=== SOURCE MATERIAL ===
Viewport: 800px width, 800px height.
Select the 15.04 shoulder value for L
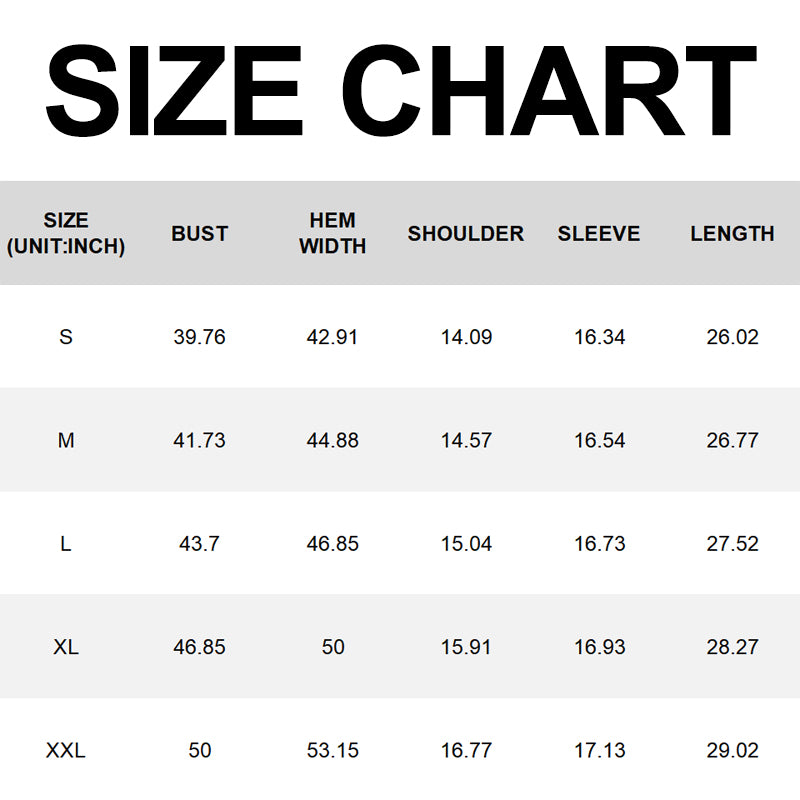[466, 544]
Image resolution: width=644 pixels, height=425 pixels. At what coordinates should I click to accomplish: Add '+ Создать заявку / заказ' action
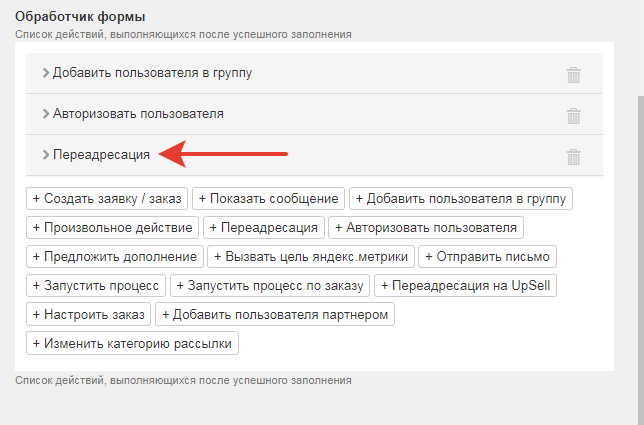[x=107, y=199]
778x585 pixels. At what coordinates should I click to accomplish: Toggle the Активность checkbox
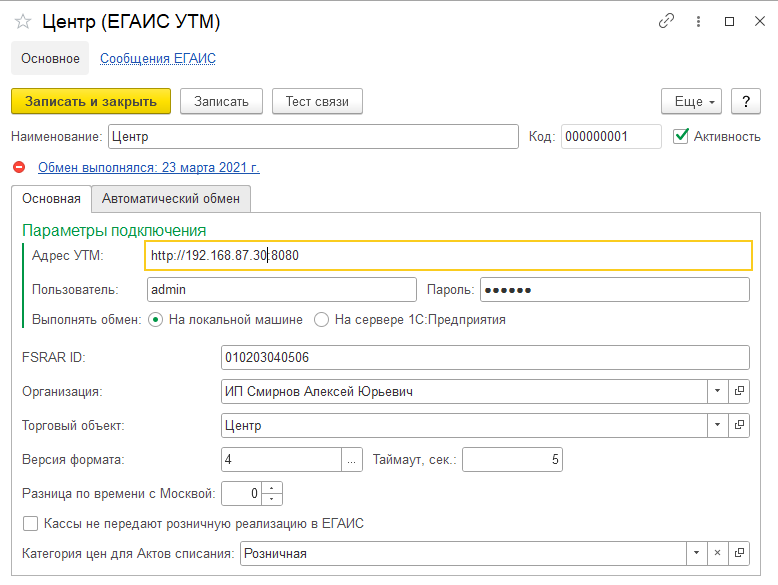click(682, 136)
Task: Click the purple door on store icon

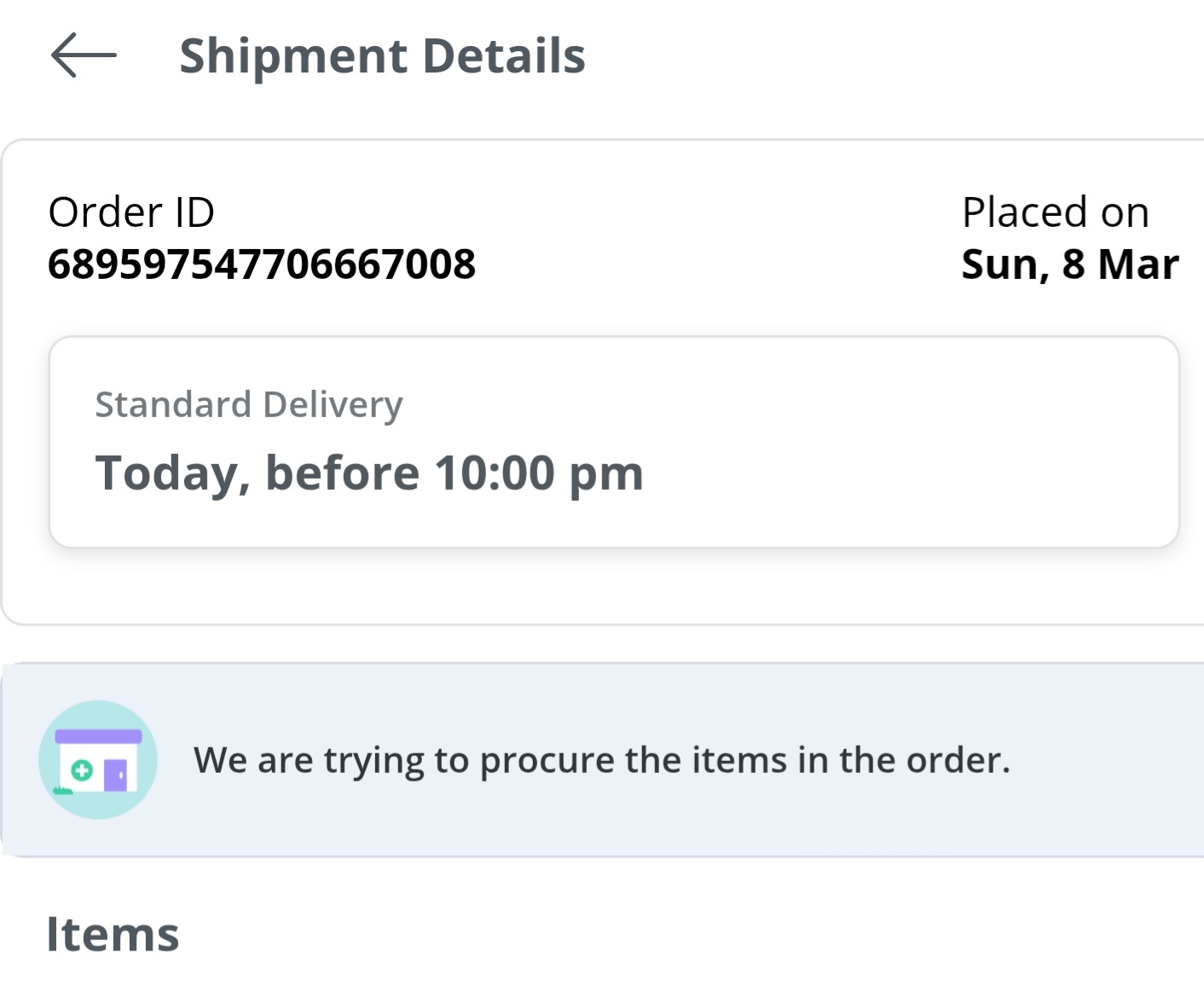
===
Retype the records from the line containing "778x585 pixels. At" through the end of the records, including both ends. Leave the pictures out of your copy.

778x585 pixels. At what coordinates should I click to accomplish: Toggle the Активность checkbox
click(682, 136)
Task: Click the purple door on store icon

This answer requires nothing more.